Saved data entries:
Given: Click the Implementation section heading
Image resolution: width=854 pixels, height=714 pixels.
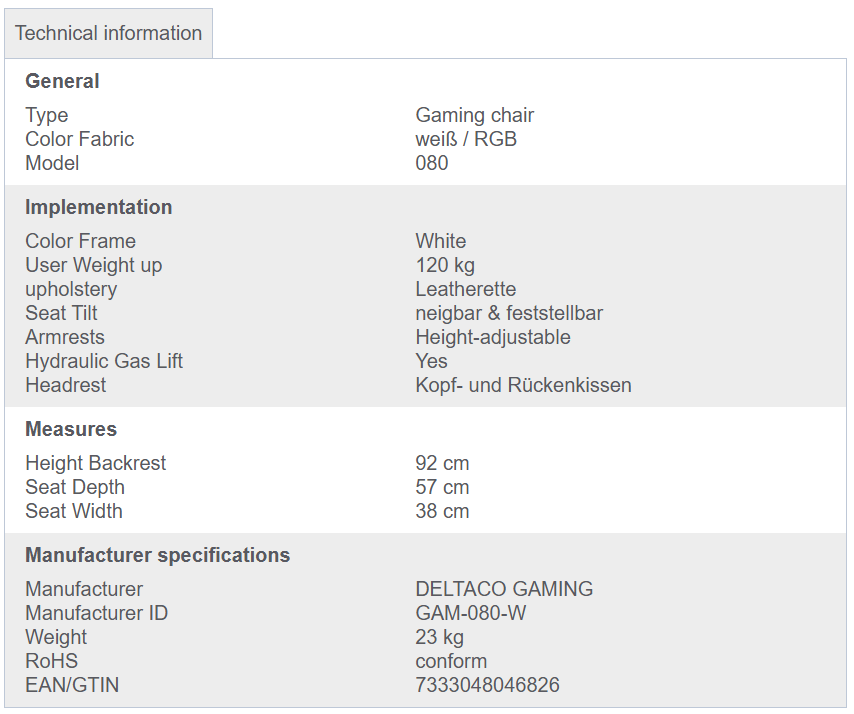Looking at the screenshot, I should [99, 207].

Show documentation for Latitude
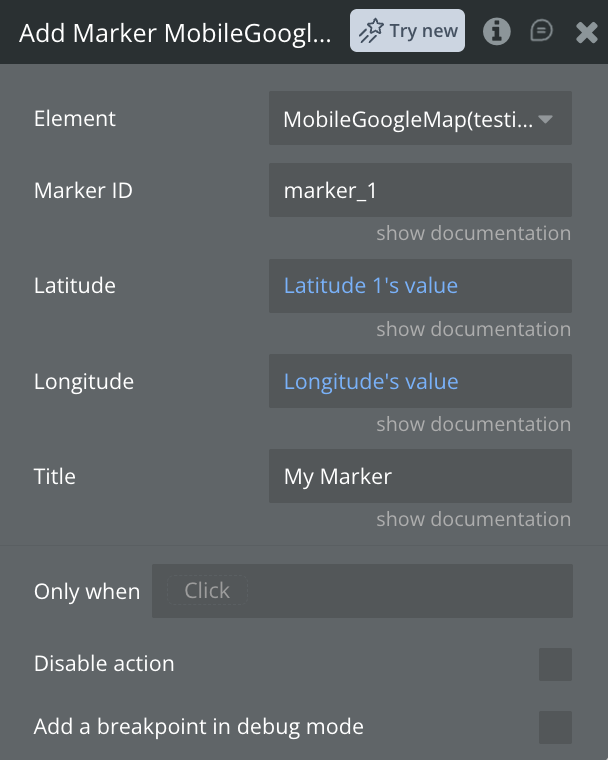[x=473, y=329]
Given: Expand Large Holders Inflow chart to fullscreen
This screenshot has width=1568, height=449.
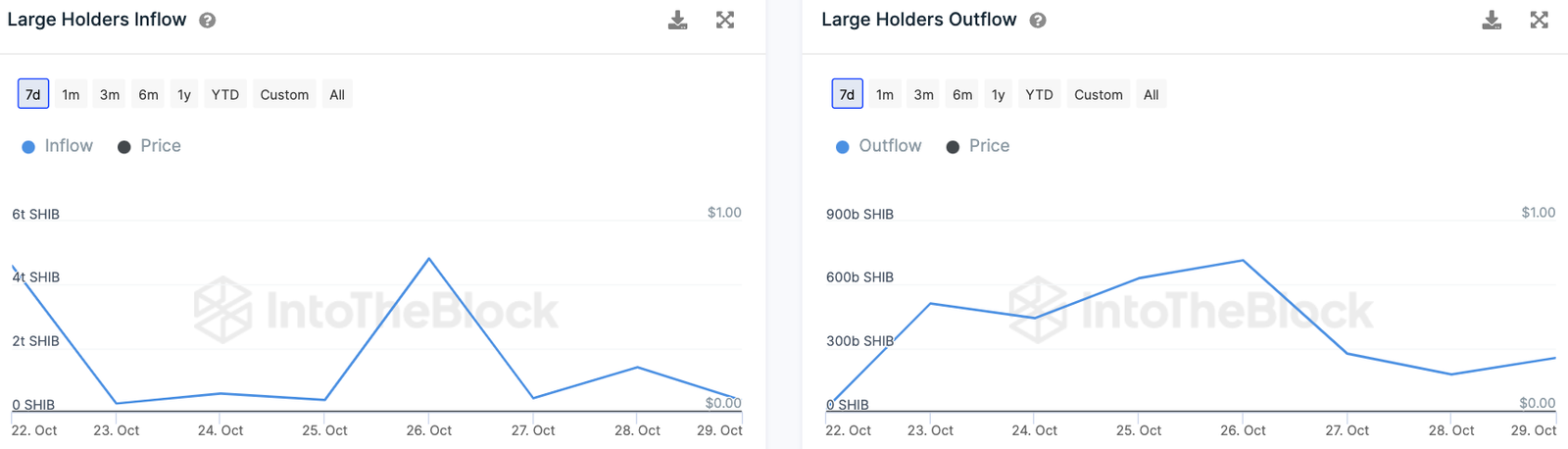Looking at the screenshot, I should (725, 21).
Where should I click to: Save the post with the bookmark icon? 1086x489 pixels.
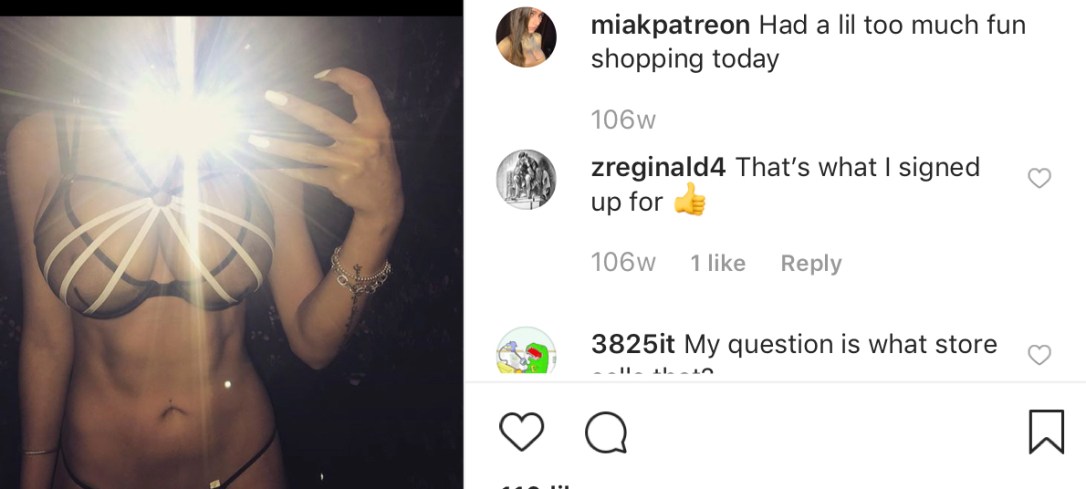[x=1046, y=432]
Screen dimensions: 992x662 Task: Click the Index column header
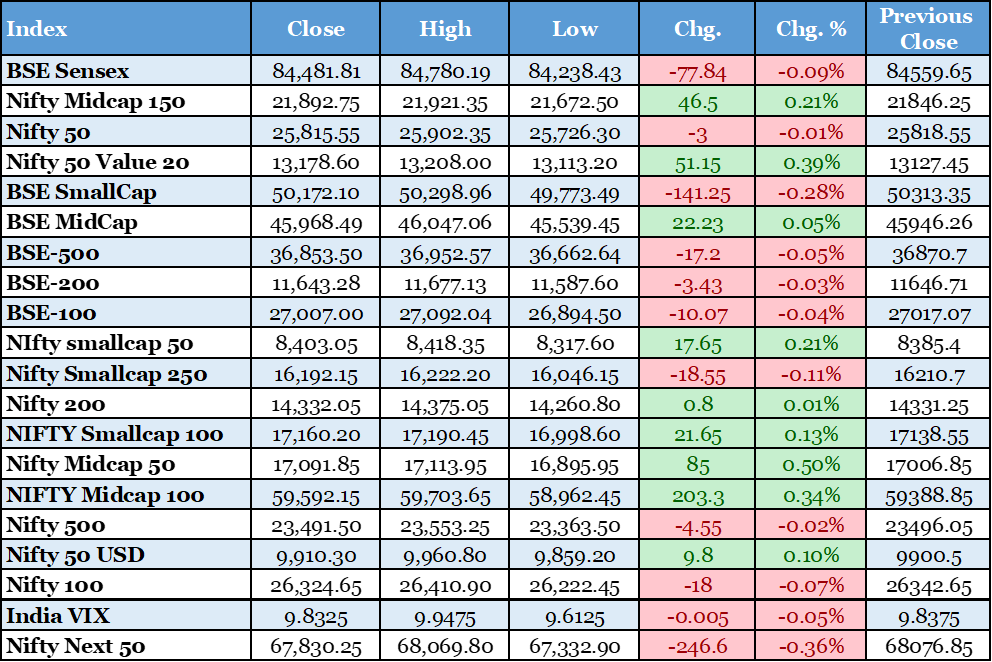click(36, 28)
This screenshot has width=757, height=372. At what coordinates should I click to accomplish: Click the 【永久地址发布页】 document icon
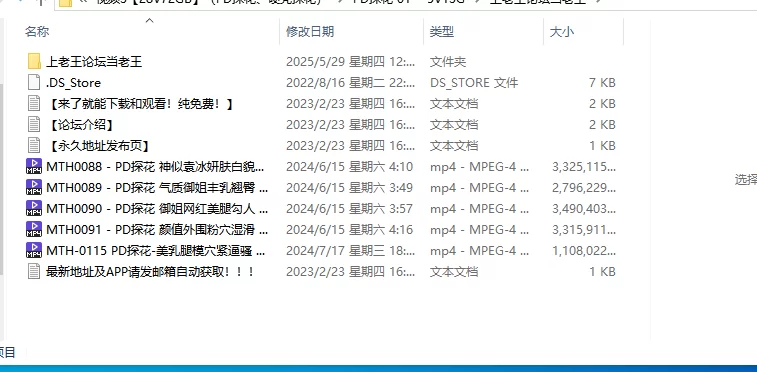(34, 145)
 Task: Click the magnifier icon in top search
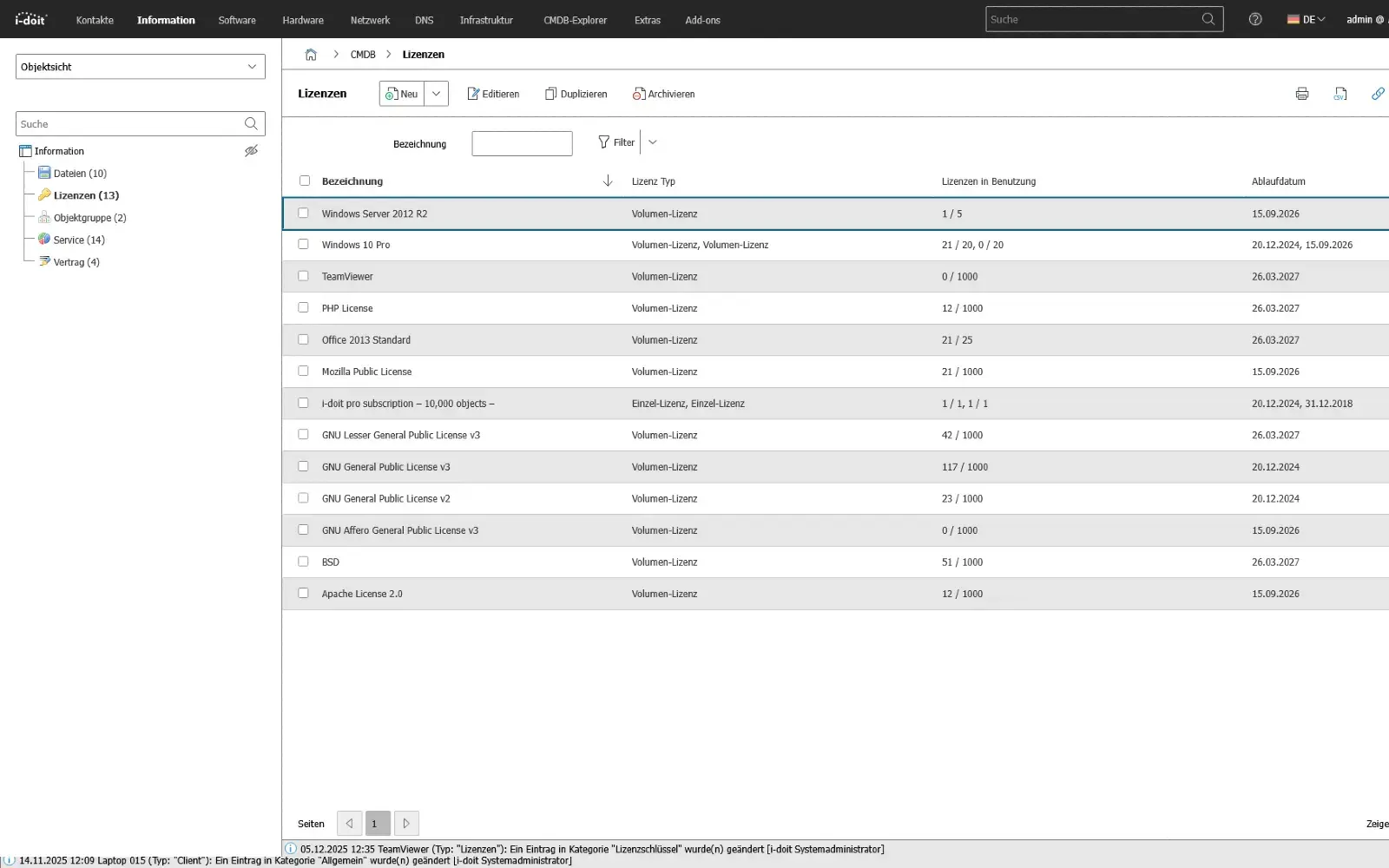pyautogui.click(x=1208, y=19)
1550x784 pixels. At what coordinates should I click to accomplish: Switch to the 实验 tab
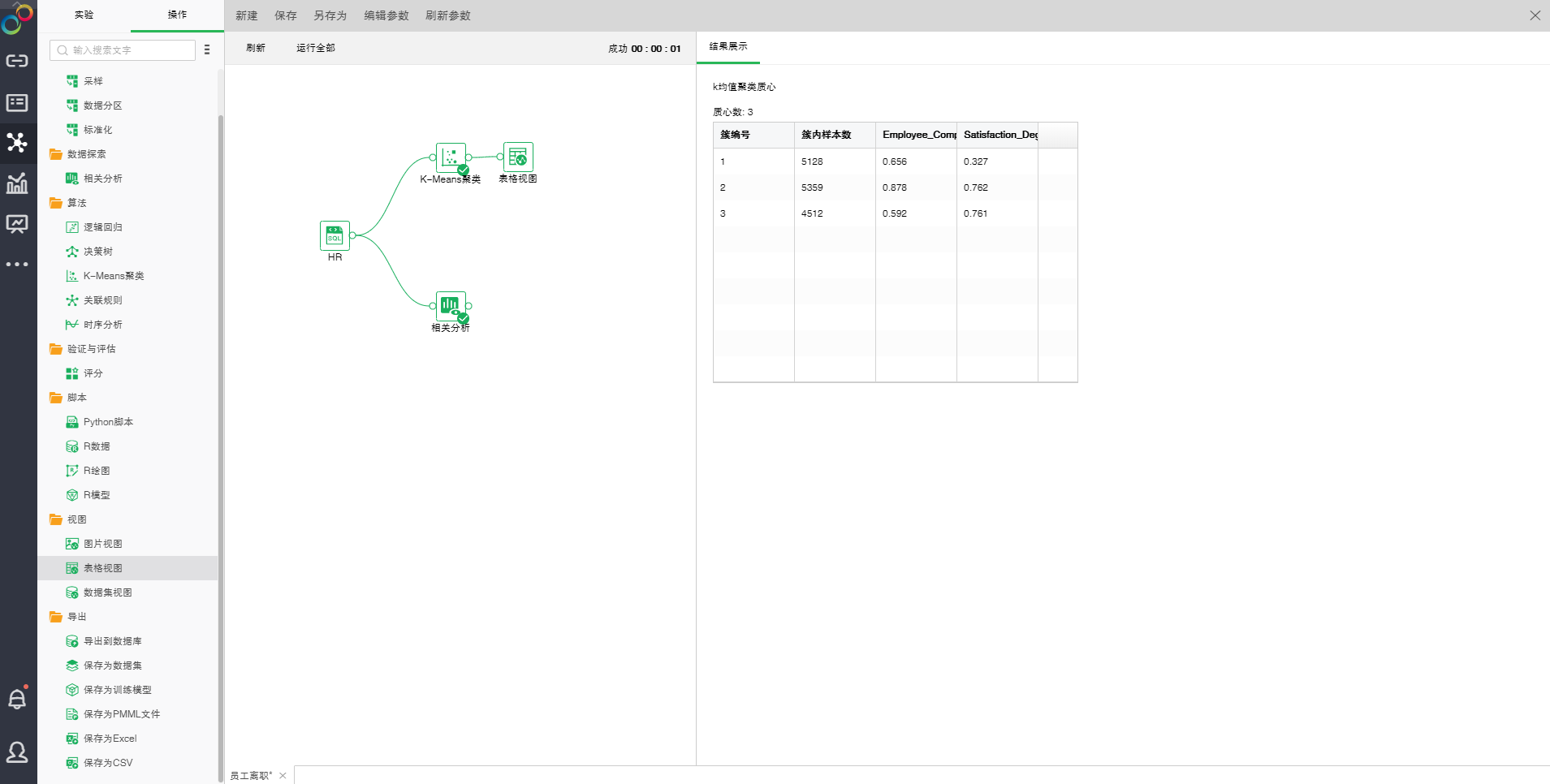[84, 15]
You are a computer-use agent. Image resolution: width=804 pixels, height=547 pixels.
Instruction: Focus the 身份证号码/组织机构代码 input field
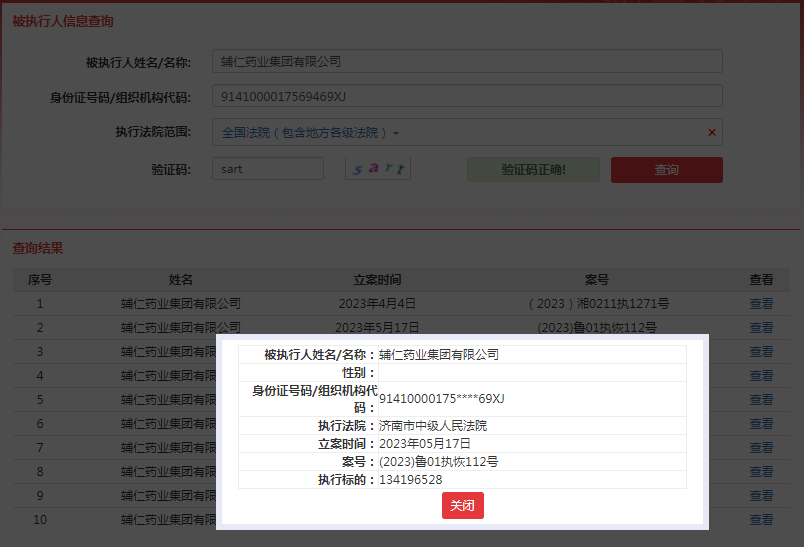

# Your goal
An exact copy is needed of every line from the one holding "You are a computer-use" to the end of the entries above, both ends kept and each picture dropped.

# Solution for this task
You are a computer-use agent. Image resolution: width=804 pixels, height=547 pixels.
Instruction: Focus the 身份证号码/组织机构代码 input field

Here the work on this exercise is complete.